Excerpt to read
━━━━━━━━━━━━━━━━
A newly created material withstands vertical loads applied in the direction perpendicular to its layers while distorting in the horizontal direction. It is promising as a vibration-damping material.

The joint research group led by Takuzo Aida and Yasuhiro Ishida at RIKEN and Takayoshi Sasaki at NIMS successfully developed a material that expresses a unique mechanical property by arranging oxide nanosheets, that electrostatically repel each other, in the direction perpendicular to a magnetic field, and by confining a three-dimensional nano-network structure in a water-swollen gel material, hydrogel.

The joint research group led by Takuzo Aida, director, Emergent Soft Matter Function Research Group, Center for Emergent Matter Science, RIKEN (also a professor at the School of Engineering, University of Tokyo), Yasuhiro Ishida, leader, Emergent Bioinspired Soft Matter Research Team, RIKEN, and Takayoshi Sasaki, fellow, International Center for Materials Nanoarchitectonics, NIMS, successfully developed a material that expresses a unique mechanical property by arranging oxide nanosheets, that electrostatically repel each other, in the direction perpendicular to a magnetic field, and by confining a three-dimensional nano-network structure in a water-swollen gel material, hydrogel.

Devices that take advantage of electrical and magnetic repulsive forces include linear motors and magnetic bearings. These devices are capable of performing special functions due to the use of repulsive force in addition to attractive force. In contrast, structural materials such as ceramics and plastics had been strengthened by increasing the attractive force between their components as exemplified by the hybrids between organic polymers and inorganic particles. No attempt had been made to utilize repulsive force in designing structural materials. On the other hand, articular cartilage in animals is made of negatively-charged high-density polymers, and its high load bearing capacity and high wear resistance are attributed to the electrostatic repulsive force.
━━━━━━━━━━━━━━━━
Information supplied

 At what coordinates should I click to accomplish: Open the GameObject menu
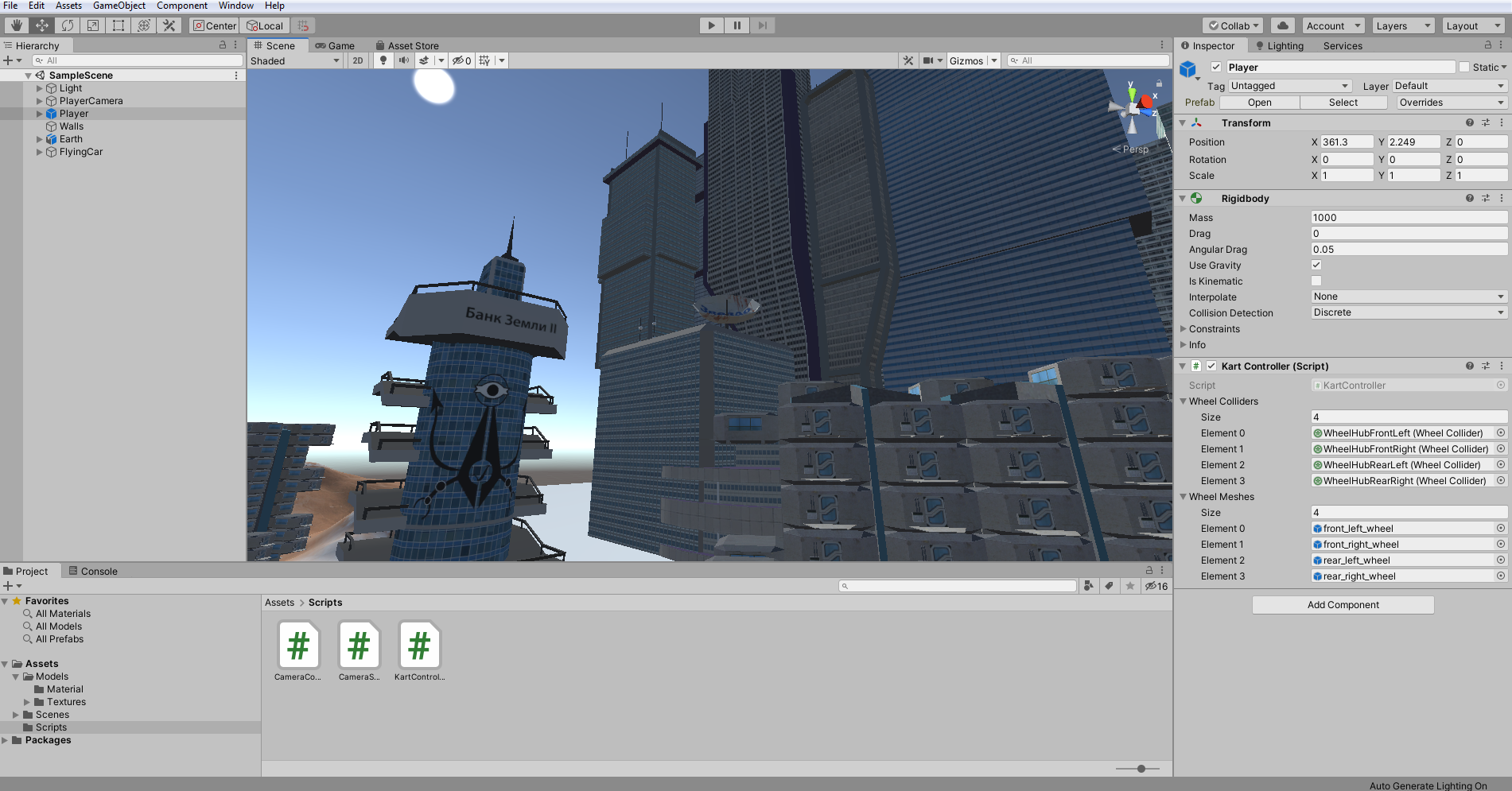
━━━━━━━━━━━━━━━━
Task goal
Extend the passage on the nanosheet hydrogel beyond its last sentence, keeping its formal register.

Result of the exercise
The joint research group between RIKEN and NIMS discovered that when a magnetic field was applied to the polyanionic titanium oxide nanosheets that are dispersed in water, all of the sheets turned to a position perpendicular to the magnetic field, and a huge, anisotropic electrostatic repulsive force was generated between the nanosheets arranged in a face-to-face orientation. The process of gelling the aqueous dispersion produces hydrogel material whose structure is supported from inside by an electrostatic repulsive force. Unlike ordinary materials, this material demonstrates a unique mechanical property of withstanding large loads applied vertically to it while easily distorting in the horizontal direction. As such, it performs outstandingly as a vibration-damping material.

This discovery illustrated that repulsive force, to which virtually nobody had paid attention, is extremely useful in controlling mechanical properties of structural materials, and may cast great influence on the designing of structural materials in the future.

This study was conducted as a part of the Impulsing Paradigm Change through Disruptive Technologies Program (ImPACT) sponsored by the Council for Science, Technology and Innovation, and was commissioned through the Japan Science and Technology Agency.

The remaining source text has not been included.